Affaire Vincent Lambert : litige sur sa mise sous tutelle

La Cour de cassation valide la désignation de l'épouse de Vincent Lambert en qualité de tutrice.

M. Y. a été victime d'un accident de la circulation, le laissant en état de tétraplégie et de complète dépendance. Le juge des tutelles a alors habilité son épouse, Mme Y., à le représenter de manière générale dans l'exercice des pouvoirs résultant du régime matrimonial.
Suite à des désaccords entre les consorts Y. et Mme Y. concernant la suspension des soins de M. Y., plusieurs décisions judiciaires et européennes sont intervenues en faveur de l'arrêt des soins.
Saisi suite à un signalement en vue de la mise sous mesure de protection de M. Y. transmis par son médecin au procureur de la République, le juge des tutelles a placé M. Y. sous tutelle pour une durée de cent vingts mois, désignant son épouse en qualité de tutrice et l'UDAF de la Marne en qualité de subrogé tuteur.
La cour d'appel de Reims, dans un arrêt du 8 juillet 2016 contre lequel les consorts Y. se sont pourvus en cassation, a confirmé le jugement.

La Cour de cassation rejette le pourvoi.

Dans un arrêt du 8 décembre 2016, elle retient d'une part que la mesure de protection ne peut être ordonnée qu'en cas de nécessité et lorsqu'il ne peut être suffisamment pourvu aux intérêts de la personne par l'application des règles du droit commun de la représentation, de celles relatives aux droits et devoirs des époux et des règles des régimes matrimoniaux.
En l'espèce, la Cour retient qu'il était nécessaire de désigner un représentant légal afin que M. Y. soit représenté dans les différentes procédures le concernant et que les décisions relatives à sa personne puissent être prises dans son seul intérêt, sous le contrôle du juge des tutelles.

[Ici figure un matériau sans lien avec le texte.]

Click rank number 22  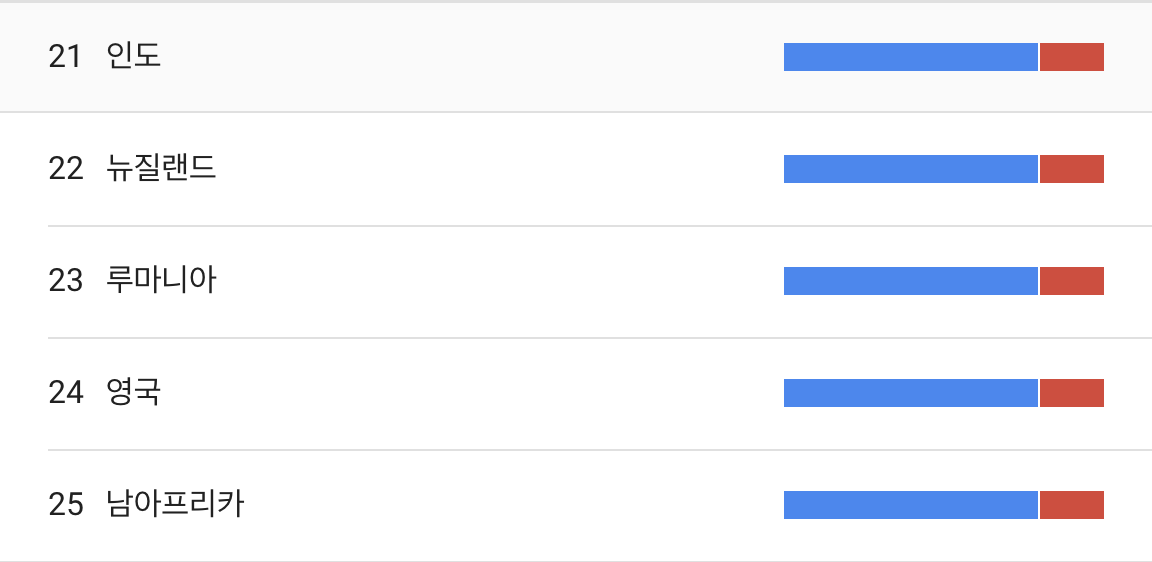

D'autre part, la Cour de cassation rappelle qu'à défaut de désignation par la personne protégée elle-même, le juge nomme comme curateur ou tuteur son conjoint, à moins que la vie commune ait cessé entre eux ou qu'une autre cause empêche de lui confier la mesure.
En l'espèce, il ne peut être fait grief à Mme Y. de son éloignement et de sa volonté de se rapprocher de son père avec sa fille, dès lors qu'il existait une pression médiatique importante dont elle a souhaité protéger son enfant. Il s'en déduit que la cessation de la vie commune n'était donc pas liée à des circonstances imputables à l'épouse, et qu'en dépit du conflit familial, il n'y avait pas lieu d'écarter Mme Y. de l'exercice de la mesure de protection.

Enfin, la Cour rappelle que si le juge fixe la durée de la tutelle sans que celle-ci puisse excéder cinq ans, toutefois, le juge qui prononce une telle mesure peut, par décision spécialement motivée et sur avis conforme d'un médecin constatant que l'altération des facultés personnelles de l'intéressé n'apparaît manifestement pas susceptible de connaître une amélioration selon les données acquises de la science, fixer une durée plus longue, n'excédant pas dix ans.
En l'espèce, l'état de santé de M. Y., décrit par le médecin inscrit, n'apparait manifestement pas susceptible de connaître une amélioration selon les données acquises de la science.